Stored items
══════════════════════════════

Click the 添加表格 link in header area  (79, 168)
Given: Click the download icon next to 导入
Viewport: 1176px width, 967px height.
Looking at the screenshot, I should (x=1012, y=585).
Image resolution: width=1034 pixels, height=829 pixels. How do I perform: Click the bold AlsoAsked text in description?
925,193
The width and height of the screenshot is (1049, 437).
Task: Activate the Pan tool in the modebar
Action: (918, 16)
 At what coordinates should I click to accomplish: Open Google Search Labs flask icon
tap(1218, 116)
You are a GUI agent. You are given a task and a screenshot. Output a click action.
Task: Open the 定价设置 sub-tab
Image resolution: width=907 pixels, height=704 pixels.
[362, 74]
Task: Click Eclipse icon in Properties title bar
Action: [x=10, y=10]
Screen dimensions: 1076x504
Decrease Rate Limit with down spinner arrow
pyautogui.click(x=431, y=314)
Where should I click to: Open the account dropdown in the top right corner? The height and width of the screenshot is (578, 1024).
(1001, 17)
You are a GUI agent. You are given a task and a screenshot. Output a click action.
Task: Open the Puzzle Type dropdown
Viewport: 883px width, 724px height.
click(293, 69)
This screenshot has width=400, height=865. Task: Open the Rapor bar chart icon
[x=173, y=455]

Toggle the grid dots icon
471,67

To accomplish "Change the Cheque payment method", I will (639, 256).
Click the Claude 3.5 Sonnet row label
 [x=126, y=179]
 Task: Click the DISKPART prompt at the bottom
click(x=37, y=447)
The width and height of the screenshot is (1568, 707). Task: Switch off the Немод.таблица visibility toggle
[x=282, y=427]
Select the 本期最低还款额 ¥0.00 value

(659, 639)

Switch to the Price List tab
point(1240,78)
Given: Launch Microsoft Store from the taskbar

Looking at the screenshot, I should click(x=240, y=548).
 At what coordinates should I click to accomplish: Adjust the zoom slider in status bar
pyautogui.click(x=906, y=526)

══════════════════════════════

#### What you are asked to do
Write out every entry exactly as it appears.

#### Exercise answer
Click the 添加表格 link in header area  (79, 168)
Given: Click the download icon next to 导入
Viewport: 1176px width, 967px height.
Looking at the screenshot, I should (x=1012, y=585).
Image resolution: width=1034 pixels, height=829 pixels. How do I perform: Click the bold AlsoAsked text in description?
925,193
The width and height of the screenshot is (1049, 437).
Task: Activate the Pan tool in the modebar
Action: (918, 16)
 At what coordinates should I click to accomplish: Open Google Search Labs flask icon
tap(1218, 116)
You are a GUI agent. You are given a task and a screenshot. Output a click action.
Task: Open the 定价设置 sub-tab
Image resolution: width=907 pixels, height=704 pixels.
[362, 74]
Task: Click Eclipse icon in Properties title bar
Action: [x=10, y=10]
Screen dimensions: 1076x504
Decrease Rate Limit with down spinner arrow
pyautogui.click(x=431, y=314)
Where should I click to: Open the account dropdown in the top right corner? The height and width of the screenshot is (578, 1024).
(1001, 17)
You are a GUI agent. You are given a task and a screenshot. Output a click action.
Task: Open the Puzzle Type dropdown
Viewport: 883px width, 724px height.
click(293, 69)
This screenshot has width=400, height=865. Task: Open the Rapor bar chart icon
[x=173, y=455]

Toggle the grid dots icon
471,67

To accomplish "Change the Cheque payment method", I will (639, 256).
Click the Claude 3.5 Sonnet row label
 [x=126, y=179]
 Task: Click the DISKPART prompt at the bottom
click(x=37, y=447)
The width and height of the screenshot is (1568, 707). Task: Switch off the Немод.таблица visibility toggle
[x=282, y=427]
Select the 本期最低还款额 ¥0.00 value

(659, 639)

Switch to the Price List tab
point(1240,78)
Given: Launch Microsoft Store from the taskbar

Looking at the screenshot, I should click(x=240, y=548).
 At what coordinates should I click to accomplish: Adjust the zoom slider in status bar
pyautogui.click(x=906, y=526)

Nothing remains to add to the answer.